Directions. All lines with the word "column" must be pulled from the entries below.

Top of Extracted information

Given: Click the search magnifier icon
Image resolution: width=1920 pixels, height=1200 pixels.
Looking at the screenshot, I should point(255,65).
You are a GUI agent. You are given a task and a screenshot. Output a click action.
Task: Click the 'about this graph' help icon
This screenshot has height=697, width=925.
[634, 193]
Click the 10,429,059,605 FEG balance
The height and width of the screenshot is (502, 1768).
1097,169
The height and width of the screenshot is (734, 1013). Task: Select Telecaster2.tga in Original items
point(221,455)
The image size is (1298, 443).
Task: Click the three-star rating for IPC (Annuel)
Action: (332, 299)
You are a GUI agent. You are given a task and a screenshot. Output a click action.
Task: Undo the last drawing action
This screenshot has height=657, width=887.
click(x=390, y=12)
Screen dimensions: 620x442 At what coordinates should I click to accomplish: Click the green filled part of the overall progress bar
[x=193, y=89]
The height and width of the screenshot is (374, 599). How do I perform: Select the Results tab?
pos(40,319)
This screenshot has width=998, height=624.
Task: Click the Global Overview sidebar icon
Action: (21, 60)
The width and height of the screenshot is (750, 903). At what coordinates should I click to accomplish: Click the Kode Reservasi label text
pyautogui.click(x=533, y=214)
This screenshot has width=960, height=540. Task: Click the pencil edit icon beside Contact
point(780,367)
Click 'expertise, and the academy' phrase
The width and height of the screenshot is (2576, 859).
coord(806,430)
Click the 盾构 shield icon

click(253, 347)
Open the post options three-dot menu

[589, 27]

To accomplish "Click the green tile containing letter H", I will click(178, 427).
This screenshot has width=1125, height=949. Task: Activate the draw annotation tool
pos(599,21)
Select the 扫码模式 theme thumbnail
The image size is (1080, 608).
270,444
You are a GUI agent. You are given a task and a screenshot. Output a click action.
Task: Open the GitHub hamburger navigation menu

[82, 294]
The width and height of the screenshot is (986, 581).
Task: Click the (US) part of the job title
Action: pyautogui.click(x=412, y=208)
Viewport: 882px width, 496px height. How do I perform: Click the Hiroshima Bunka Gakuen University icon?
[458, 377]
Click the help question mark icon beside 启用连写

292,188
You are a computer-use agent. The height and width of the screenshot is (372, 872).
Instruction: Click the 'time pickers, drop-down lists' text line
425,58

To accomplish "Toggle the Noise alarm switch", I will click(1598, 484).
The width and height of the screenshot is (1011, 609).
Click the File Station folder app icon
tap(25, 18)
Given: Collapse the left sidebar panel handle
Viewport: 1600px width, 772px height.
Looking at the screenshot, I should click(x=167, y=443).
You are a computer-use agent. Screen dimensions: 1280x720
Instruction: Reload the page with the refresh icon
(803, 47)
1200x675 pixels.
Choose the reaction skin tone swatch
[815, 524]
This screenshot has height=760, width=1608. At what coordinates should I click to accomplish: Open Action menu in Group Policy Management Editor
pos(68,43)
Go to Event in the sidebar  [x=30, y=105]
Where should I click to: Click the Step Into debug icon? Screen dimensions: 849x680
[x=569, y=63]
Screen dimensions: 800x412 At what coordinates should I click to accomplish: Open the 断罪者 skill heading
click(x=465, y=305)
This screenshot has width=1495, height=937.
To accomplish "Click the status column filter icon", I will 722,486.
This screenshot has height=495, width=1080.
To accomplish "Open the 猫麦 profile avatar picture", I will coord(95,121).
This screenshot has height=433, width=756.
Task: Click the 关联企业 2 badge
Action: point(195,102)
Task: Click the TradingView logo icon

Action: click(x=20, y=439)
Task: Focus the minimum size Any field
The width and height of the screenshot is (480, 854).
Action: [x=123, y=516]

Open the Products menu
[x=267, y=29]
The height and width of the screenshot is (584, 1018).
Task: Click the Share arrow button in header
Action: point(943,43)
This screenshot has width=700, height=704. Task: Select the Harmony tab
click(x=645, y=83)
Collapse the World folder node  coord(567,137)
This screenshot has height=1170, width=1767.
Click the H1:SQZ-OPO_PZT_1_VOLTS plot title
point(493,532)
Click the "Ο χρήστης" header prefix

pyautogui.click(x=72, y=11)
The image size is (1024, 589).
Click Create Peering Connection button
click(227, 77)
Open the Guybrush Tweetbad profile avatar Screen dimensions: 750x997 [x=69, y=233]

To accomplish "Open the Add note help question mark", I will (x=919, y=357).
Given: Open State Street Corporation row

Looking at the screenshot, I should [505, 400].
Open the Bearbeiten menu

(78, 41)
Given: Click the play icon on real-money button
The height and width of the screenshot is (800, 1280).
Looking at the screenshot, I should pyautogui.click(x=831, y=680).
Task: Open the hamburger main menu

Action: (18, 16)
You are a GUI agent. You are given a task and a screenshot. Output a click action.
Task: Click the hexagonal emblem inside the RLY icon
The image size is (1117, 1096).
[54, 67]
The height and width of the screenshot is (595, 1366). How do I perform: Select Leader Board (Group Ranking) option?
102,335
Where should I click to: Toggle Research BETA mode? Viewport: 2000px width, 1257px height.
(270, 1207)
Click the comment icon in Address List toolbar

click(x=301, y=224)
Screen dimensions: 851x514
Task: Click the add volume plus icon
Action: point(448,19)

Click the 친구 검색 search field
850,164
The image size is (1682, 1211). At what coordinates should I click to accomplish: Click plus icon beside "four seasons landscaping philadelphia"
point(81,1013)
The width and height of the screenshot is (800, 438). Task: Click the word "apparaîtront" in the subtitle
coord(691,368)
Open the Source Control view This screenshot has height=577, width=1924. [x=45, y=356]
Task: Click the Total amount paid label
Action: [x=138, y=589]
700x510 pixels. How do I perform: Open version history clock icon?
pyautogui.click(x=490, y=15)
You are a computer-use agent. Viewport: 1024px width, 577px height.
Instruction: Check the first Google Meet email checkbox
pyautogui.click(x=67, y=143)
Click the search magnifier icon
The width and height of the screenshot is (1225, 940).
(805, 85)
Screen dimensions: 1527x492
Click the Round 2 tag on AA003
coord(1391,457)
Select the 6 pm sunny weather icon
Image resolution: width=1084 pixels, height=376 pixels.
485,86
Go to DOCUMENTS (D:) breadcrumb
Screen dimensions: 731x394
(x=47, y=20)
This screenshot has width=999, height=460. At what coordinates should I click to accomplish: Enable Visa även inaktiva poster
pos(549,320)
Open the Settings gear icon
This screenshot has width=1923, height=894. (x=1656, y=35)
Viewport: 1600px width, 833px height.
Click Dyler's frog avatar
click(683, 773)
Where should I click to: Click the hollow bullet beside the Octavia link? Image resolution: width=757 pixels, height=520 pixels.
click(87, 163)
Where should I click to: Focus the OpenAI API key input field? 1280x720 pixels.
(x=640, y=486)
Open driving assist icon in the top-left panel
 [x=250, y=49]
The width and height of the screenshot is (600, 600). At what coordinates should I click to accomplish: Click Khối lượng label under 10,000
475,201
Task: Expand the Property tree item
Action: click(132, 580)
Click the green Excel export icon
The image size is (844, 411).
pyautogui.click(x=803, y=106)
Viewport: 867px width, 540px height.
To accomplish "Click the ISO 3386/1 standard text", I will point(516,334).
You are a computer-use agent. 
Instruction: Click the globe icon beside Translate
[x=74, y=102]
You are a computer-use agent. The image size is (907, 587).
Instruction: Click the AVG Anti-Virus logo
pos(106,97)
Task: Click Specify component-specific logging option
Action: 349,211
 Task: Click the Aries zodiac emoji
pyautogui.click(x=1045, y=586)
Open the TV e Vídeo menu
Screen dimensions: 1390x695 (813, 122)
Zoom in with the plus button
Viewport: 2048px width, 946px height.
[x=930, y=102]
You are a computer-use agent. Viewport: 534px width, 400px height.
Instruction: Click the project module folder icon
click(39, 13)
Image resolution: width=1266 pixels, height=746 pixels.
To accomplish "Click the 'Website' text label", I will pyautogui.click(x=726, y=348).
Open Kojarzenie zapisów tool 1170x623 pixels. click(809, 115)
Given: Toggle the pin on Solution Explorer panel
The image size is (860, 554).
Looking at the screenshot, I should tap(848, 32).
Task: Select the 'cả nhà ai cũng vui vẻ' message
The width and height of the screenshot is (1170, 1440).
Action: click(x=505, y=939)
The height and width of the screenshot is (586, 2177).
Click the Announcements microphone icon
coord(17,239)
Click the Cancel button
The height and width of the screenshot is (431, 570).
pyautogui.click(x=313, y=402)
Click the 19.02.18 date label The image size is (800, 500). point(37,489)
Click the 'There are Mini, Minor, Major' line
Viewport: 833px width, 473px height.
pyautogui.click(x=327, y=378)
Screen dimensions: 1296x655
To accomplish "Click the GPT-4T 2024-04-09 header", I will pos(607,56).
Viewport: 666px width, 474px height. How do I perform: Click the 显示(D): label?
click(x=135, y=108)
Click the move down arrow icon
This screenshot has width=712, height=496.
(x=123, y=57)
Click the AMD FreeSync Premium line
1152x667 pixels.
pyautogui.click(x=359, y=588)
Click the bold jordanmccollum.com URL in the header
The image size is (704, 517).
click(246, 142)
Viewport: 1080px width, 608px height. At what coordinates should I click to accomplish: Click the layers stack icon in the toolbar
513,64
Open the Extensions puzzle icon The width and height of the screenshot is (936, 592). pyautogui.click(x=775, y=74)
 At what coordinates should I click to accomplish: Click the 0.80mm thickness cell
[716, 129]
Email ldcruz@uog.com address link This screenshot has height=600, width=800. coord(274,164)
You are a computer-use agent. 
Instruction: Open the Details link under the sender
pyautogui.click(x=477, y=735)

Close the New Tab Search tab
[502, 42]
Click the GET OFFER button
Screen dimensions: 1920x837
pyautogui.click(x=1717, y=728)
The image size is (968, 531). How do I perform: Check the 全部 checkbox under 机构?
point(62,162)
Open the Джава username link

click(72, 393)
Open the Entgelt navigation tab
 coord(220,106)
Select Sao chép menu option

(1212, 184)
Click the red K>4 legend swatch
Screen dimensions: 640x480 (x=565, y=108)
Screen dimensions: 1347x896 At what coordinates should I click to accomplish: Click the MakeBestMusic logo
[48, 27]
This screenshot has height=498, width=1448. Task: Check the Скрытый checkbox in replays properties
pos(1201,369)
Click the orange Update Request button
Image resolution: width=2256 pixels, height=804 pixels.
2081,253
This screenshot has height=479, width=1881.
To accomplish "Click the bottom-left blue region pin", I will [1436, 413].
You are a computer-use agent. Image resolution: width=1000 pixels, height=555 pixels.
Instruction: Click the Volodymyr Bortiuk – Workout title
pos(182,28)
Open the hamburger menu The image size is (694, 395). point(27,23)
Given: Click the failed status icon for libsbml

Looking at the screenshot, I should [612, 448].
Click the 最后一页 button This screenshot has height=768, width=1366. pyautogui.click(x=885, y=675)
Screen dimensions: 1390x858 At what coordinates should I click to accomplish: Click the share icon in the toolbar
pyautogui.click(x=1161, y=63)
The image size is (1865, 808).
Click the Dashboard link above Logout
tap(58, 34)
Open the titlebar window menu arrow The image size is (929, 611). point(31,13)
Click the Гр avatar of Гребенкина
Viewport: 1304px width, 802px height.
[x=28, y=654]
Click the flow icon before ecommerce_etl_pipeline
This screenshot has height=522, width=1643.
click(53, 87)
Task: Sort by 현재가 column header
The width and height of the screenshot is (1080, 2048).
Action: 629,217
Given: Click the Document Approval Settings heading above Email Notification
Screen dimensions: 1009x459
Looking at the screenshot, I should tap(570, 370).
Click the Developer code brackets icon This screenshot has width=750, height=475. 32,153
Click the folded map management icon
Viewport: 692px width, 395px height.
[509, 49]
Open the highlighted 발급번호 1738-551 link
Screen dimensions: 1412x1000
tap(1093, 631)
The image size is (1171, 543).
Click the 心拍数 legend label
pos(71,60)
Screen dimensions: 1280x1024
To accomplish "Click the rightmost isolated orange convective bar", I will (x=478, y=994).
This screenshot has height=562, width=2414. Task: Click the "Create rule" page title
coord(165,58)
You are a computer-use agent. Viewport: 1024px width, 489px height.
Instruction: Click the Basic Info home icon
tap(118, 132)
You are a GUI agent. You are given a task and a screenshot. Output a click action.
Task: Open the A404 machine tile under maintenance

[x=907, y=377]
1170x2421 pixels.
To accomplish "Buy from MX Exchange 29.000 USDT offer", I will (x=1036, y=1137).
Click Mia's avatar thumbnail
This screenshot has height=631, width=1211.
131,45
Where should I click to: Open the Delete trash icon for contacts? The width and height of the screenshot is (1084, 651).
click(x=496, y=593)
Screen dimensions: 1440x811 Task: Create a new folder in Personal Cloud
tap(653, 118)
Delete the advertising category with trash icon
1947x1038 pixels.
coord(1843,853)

Bottom of Extracted information

Response.
To accomplish "Click the status column filter icon", I will 722,486.
Task: Sort by 현재가 column header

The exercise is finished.